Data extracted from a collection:
+ + + +
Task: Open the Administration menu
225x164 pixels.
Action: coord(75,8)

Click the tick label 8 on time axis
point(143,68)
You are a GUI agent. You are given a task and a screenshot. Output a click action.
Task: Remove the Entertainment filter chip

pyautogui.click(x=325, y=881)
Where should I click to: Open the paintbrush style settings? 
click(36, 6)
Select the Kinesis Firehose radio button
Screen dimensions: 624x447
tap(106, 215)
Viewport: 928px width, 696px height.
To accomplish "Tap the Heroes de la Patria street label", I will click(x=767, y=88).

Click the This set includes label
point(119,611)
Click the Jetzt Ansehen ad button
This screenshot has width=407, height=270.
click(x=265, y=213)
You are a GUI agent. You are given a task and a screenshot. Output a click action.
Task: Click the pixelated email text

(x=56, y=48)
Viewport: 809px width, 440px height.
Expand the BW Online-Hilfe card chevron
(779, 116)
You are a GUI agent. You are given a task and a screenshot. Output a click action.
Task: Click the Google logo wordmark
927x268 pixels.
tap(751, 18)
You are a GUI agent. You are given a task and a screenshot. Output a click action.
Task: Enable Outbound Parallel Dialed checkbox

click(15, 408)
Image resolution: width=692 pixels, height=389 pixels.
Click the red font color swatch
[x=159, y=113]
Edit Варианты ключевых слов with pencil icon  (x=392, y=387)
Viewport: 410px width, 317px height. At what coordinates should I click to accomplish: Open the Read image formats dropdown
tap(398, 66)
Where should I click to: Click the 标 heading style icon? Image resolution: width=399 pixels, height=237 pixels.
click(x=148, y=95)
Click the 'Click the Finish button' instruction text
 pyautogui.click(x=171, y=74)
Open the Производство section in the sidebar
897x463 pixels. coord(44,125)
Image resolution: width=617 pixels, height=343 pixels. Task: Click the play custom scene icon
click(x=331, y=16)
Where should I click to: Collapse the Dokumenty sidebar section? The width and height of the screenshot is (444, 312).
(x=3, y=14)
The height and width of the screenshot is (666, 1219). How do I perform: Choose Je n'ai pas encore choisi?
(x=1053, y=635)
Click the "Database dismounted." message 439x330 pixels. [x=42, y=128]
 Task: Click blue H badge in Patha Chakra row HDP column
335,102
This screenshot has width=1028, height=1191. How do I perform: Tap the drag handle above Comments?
+ + + +
Goal of the exercise: From the data above, reproduce word for word the lines running from the line with "Where should I click to: Open" to the line with "Viewport: 809px width, 440px height.", ends included.

Output of the exercise:
Where should I click to: Open the paintbrush style settings? 
click(36, 6)
Select the Kinesis Firehose radio button
Screen dimensions: 624x447
tap(106, 215)
Viewport: 928px width, 696px height.
To accomplish "Tap the Heroes de la Patria street label", I will click(x=767, y=88).

Click the This set includes label
point(119,611)
Click the Jetzt Ansehen ad button
This screenshot has width=407, height=270.
click(x=265, y=213)
You are a GUI agent. You are given a task and a screenshot. Output a click action.
Task: Click the pixelated email text

(x=56, y=48)
Viewport: 809px width, 440px height.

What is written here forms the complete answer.